中盤でのプレスに関して言うと、宇津木瑠美選手の動きは良かったと思います。1対1の守備の時に、激しく相手に寄せることができる選手で、味方がプレーしやすいようにいいサポートともできます。ボールを持っている選手に近づきすぎず、ピッチの中央でサポートができるのです。これは、ボランチとして必要なプレーです。
今後、彼女がさらに上のレベルの選手になるためには、サポートをするゾーンがどこかを見極め、素早くポジションをとれるようになると良いでしょう。彼女はサイドでもプレーできる選手のため、ときおりピッチ中央部のゾーンから離れてしまうことがあります。ボランチがサイドにポジションをとると、もっともケアすべき「中央ゾーン」を、相手に使われてしまいます。

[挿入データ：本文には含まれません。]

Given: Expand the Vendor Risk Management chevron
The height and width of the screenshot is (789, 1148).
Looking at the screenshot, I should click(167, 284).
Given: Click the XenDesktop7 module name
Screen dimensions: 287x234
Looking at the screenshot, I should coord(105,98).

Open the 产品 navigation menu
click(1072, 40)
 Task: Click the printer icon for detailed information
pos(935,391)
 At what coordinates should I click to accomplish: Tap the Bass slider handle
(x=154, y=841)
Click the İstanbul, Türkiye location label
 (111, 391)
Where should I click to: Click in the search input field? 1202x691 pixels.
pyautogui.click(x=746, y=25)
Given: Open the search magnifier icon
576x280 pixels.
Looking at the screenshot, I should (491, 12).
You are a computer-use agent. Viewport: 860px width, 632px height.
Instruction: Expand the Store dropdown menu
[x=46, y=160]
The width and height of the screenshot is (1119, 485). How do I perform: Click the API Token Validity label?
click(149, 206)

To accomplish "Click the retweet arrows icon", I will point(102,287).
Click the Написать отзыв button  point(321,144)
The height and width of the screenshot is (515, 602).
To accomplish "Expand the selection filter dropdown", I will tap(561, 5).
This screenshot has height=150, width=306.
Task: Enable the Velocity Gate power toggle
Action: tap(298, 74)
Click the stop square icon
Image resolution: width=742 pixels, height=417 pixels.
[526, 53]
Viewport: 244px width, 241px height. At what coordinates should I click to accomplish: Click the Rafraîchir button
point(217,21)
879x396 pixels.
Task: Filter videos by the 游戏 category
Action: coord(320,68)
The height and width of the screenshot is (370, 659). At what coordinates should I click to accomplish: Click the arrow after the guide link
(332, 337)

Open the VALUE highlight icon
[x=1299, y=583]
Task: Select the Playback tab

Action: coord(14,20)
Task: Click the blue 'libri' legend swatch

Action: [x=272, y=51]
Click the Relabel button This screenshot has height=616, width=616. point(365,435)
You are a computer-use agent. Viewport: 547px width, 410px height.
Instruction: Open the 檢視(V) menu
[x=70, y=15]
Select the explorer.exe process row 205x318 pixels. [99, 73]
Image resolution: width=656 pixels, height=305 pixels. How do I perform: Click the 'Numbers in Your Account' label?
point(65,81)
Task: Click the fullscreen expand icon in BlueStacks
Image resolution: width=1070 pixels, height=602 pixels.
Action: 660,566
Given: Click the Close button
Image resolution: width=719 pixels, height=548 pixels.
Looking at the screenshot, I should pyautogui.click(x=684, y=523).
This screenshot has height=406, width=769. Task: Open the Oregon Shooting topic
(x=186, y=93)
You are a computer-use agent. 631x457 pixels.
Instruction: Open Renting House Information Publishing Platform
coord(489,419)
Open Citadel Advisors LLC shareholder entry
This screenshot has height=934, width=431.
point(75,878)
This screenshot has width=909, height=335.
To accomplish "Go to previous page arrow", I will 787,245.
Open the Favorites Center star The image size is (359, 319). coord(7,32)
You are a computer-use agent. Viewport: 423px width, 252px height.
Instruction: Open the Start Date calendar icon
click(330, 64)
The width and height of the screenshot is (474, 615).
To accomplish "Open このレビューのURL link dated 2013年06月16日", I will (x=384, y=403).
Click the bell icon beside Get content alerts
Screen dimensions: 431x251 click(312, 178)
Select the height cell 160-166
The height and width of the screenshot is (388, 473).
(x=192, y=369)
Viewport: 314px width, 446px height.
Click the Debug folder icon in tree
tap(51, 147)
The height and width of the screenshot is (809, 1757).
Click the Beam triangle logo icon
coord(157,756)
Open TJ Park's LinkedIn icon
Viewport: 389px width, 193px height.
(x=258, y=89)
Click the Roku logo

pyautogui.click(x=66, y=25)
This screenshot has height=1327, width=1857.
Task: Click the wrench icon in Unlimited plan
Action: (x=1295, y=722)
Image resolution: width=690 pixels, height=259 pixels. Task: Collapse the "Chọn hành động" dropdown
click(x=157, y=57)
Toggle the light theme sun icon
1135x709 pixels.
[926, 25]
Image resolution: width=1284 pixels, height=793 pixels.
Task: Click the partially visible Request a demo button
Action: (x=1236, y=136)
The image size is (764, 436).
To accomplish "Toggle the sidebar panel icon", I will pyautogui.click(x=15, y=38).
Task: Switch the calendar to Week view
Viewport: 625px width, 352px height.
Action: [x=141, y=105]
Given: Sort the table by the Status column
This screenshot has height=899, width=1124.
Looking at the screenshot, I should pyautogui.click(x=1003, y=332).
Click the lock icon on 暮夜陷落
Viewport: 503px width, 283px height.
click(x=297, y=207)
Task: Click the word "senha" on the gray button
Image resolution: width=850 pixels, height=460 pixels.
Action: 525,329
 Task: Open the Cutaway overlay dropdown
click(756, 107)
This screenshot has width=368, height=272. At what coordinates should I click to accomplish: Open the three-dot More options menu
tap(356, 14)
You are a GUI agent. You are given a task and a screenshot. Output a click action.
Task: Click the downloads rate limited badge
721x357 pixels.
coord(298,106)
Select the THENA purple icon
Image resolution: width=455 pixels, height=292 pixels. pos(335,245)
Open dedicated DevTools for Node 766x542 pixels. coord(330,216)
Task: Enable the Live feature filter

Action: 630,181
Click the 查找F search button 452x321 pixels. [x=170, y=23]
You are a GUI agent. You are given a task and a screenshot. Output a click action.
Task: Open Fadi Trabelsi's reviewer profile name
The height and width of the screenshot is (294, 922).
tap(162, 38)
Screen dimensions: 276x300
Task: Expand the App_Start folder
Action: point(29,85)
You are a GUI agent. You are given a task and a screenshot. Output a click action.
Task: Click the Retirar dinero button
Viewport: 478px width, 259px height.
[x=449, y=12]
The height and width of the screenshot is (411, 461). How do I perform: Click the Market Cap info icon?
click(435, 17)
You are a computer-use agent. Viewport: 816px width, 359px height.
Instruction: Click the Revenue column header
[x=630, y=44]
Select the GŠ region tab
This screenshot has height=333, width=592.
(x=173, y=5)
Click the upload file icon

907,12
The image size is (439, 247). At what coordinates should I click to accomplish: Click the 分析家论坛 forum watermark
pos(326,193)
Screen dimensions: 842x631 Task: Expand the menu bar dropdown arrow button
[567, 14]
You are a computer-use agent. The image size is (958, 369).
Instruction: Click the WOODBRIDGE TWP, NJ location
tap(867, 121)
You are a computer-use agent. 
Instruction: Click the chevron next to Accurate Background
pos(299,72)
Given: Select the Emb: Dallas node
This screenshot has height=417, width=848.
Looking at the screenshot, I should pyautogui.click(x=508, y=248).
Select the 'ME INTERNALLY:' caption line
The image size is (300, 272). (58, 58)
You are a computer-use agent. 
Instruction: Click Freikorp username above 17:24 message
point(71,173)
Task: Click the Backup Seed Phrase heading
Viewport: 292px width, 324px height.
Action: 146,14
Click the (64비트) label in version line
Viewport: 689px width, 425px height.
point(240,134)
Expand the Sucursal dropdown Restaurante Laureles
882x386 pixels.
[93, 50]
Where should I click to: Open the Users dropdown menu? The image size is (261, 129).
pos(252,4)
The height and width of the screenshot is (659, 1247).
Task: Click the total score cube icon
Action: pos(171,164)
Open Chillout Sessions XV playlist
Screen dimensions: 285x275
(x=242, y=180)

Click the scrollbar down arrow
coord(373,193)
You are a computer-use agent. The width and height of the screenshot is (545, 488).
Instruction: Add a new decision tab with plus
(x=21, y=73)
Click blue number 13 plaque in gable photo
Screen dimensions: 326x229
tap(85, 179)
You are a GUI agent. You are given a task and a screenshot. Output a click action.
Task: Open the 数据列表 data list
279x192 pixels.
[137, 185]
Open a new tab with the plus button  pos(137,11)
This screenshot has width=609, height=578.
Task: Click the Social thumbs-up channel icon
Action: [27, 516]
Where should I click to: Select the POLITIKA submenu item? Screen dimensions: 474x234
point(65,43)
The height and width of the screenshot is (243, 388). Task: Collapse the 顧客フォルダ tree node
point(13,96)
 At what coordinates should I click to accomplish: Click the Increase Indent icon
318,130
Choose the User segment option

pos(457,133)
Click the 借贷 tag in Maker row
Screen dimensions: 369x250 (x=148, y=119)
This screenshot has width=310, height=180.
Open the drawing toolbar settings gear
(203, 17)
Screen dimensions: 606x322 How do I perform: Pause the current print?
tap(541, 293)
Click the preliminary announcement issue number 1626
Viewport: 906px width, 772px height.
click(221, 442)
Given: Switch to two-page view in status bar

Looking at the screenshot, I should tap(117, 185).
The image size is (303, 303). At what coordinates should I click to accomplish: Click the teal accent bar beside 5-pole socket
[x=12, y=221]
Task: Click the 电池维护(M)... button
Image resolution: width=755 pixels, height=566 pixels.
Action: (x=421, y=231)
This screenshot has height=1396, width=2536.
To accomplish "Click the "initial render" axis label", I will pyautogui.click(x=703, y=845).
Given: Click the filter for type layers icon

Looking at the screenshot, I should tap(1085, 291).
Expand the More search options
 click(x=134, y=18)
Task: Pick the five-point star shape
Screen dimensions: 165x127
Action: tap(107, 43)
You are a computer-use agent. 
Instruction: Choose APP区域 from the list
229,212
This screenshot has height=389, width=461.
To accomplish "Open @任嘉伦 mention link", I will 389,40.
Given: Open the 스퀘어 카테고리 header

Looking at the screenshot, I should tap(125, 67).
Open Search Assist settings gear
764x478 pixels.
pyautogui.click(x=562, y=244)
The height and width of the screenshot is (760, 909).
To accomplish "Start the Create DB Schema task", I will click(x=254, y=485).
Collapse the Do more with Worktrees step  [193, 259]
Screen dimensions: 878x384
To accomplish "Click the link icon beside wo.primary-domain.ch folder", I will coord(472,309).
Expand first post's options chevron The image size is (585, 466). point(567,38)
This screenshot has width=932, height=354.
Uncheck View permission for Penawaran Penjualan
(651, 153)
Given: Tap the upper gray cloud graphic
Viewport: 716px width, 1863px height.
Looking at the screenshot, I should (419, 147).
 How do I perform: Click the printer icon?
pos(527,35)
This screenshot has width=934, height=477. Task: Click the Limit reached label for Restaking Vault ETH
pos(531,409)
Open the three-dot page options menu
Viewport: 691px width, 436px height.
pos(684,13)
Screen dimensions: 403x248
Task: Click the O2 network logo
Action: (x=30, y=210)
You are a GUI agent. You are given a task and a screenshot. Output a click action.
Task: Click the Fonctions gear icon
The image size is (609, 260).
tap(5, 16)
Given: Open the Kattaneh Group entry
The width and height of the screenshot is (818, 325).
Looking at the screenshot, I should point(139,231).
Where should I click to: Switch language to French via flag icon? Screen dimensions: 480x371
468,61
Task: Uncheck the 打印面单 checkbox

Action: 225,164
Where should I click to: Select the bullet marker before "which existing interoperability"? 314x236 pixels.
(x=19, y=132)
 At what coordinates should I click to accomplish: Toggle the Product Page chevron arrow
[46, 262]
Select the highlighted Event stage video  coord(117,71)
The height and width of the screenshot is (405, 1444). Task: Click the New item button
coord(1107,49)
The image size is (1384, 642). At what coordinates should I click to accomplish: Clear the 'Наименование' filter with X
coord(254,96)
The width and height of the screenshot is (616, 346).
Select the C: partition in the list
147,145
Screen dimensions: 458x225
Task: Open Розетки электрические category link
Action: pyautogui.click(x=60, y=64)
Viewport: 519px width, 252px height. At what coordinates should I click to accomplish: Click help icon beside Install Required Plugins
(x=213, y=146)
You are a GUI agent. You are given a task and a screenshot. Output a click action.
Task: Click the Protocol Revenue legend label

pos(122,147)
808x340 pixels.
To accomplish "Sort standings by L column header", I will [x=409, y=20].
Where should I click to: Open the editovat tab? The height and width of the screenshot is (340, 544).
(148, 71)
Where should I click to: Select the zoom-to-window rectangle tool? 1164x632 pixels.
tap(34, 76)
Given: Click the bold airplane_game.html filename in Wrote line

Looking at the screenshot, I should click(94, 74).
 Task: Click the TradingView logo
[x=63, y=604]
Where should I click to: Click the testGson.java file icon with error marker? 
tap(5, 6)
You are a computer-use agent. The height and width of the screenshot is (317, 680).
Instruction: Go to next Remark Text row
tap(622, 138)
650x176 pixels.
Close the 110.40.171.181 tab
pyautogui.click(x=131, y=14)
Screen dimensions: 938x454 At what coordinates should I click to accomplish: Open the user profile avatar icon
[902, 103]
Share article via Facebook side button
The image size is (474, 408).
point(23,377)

オランダ戦でも、ダブルボランチの宇津木選手と阪口選手のバランスが気になりました。相手チームの選手がピッチ中央でボールを持っている時、ボランチのひとりがプレスに行くと同時に、もう一人も近い距離で寄せてしまうと、一度にラインを突破されてしまう危険性があります。ダブルボランチはお互いの位置を見ながら、中盤にラインを作り、バランスをとる動きが重要です。また、ピッチ中央のバランスをとると同時に、中盤と最終ラインのバランスをとることも必要になります。このように、全体のラインを決める役割を求められるので、中盤でプレーする選手の責任は重大なのです。